She focused on the next sky serpent. . . . But there were hundreds.
You’re killing them, Jarlath said. Our people. Find another way!
The shards that fell below were as deadly as the serpents themselves. She needed to make them vanish, not explode. Only then would her people be safe.
I need more magic, she said as an idea occurred to her.
Liyana stirred the wind high above the clans and army. She controlled the wind in a tight cyclone, keeping it from touching the humans, and then she widened her whirlwind. Pouring magic into it, she swept the wind into the sky serpents. She caught them in a net of air. The sky serpents tumbled head over tail. Their glass scales caught the sunlight and twisted it until the sky looked as if it were filled with thousands of jewels.
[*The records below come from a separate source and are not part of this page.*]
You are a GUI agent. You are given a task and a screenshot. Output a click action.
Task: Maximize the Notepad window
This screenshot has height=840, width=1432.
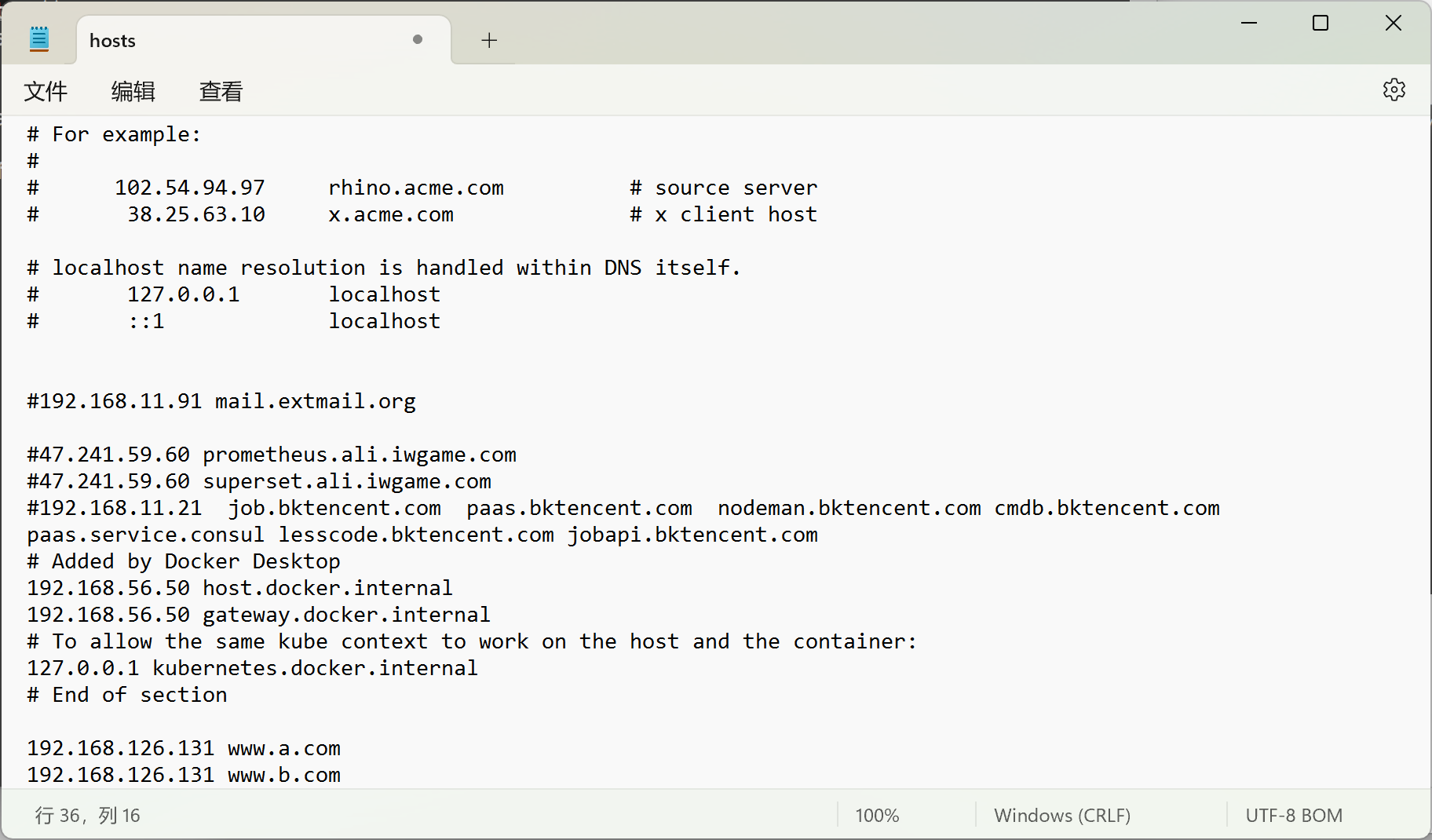click(x=1321, y=23)
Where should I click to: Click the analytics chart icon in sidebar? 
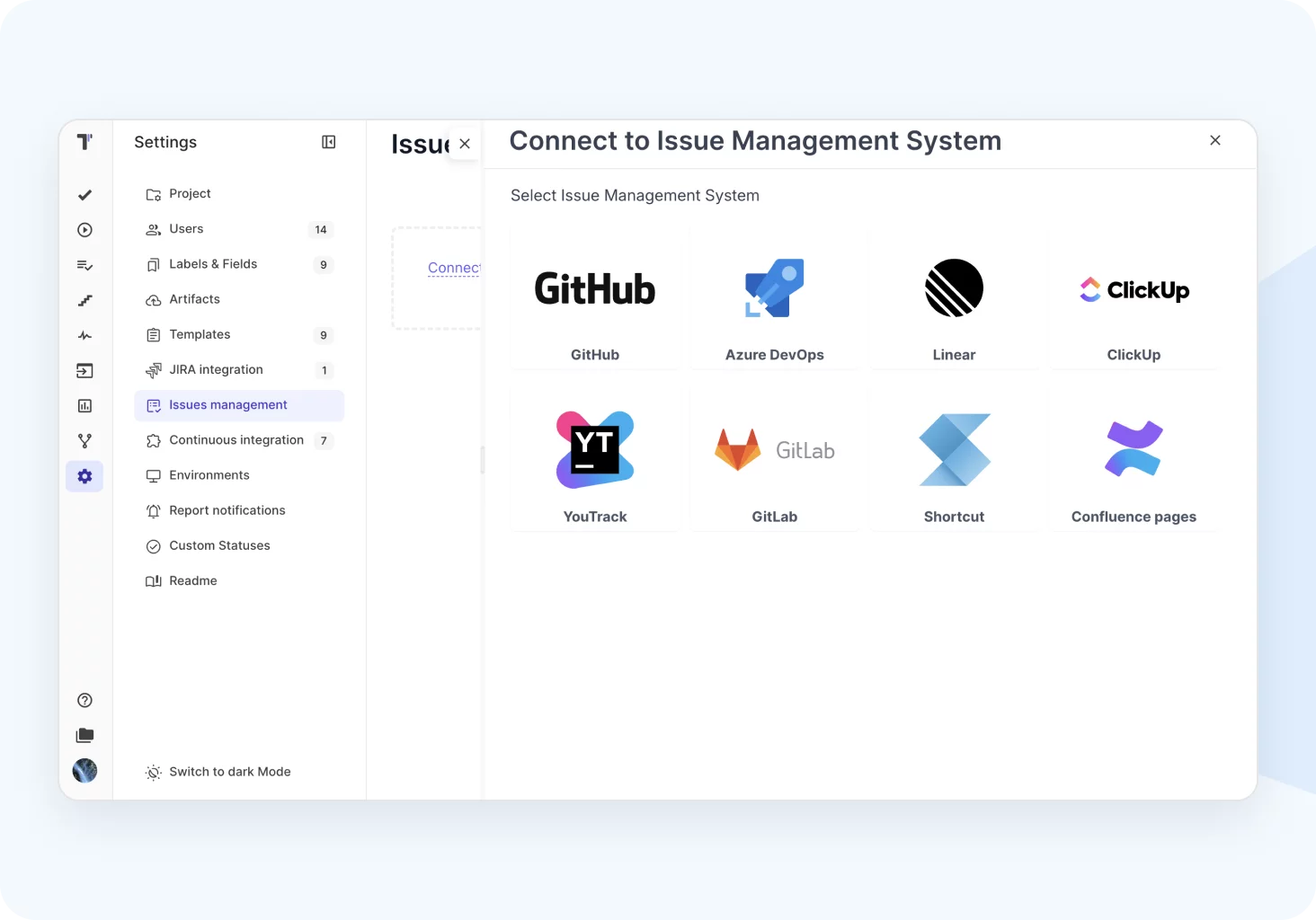(84, 406)
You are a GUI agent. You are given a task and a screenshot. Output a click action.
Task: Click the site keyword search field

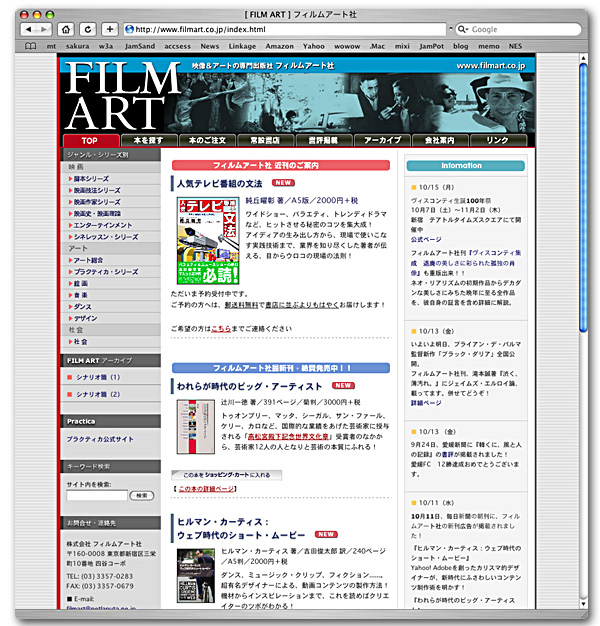pyautogui.click(x=97, y=495)
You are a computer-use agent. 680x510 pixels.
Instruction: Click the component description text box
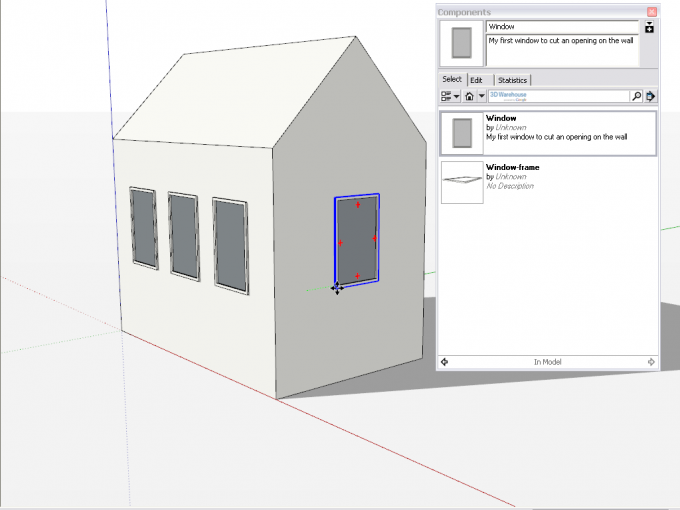[x=561, y=52]
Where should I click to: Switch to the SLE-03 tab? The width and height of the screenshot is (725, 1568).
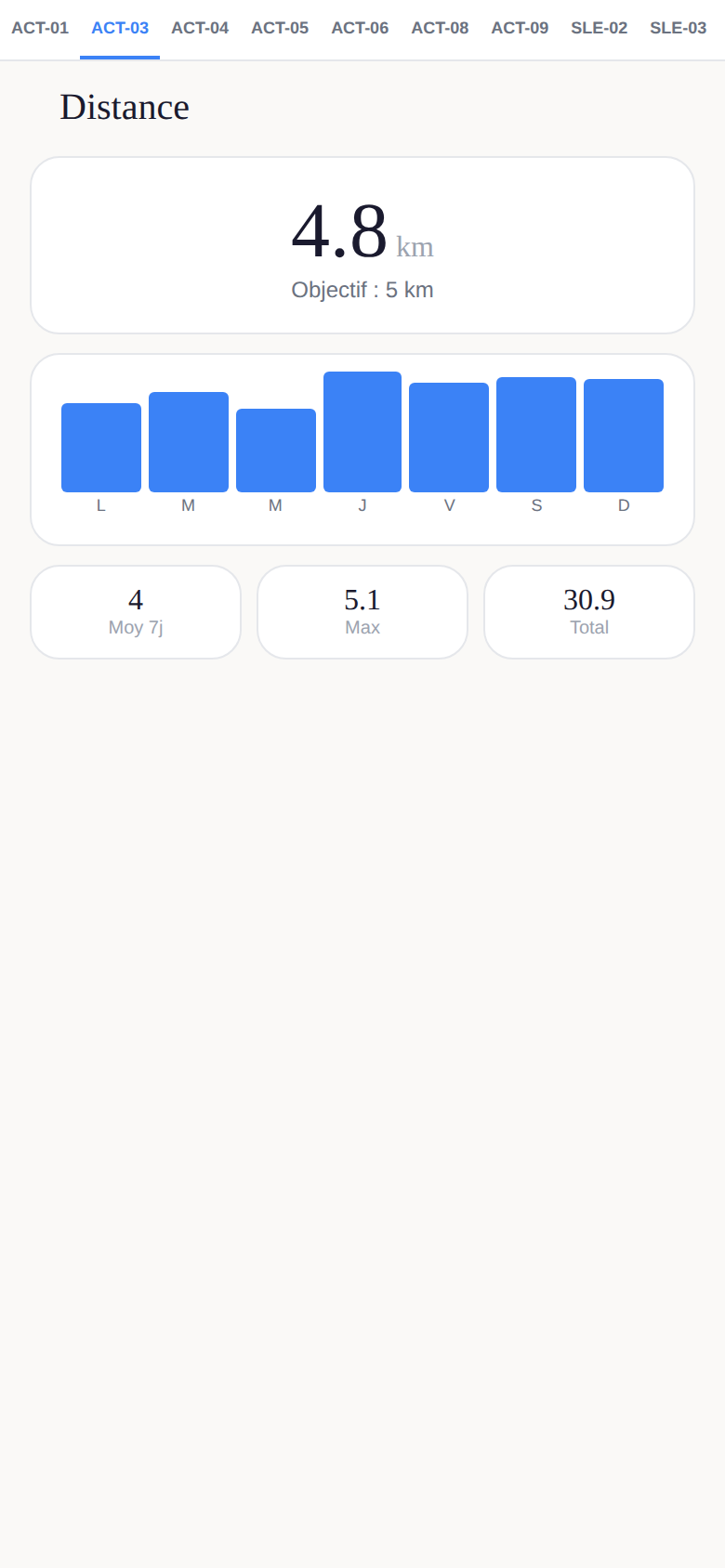point(679,29)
Fueled by the gods’ magic, Liyana propelled the sky serpents across the mountains and then beyond, a hundred miles west over empty desert. She let the wind die, and she flew her soul back to the clans and the army, leaving the sky serpents far behind her.
They will return to their mountains, Bayla said. It is how we made them. They must guard the lake.
When they return, they will find no one to kill, Liyana said. She spun the wind again, and this time she aimed it down at the army and the clans. She ripped through the sands, splitting the clans from the army.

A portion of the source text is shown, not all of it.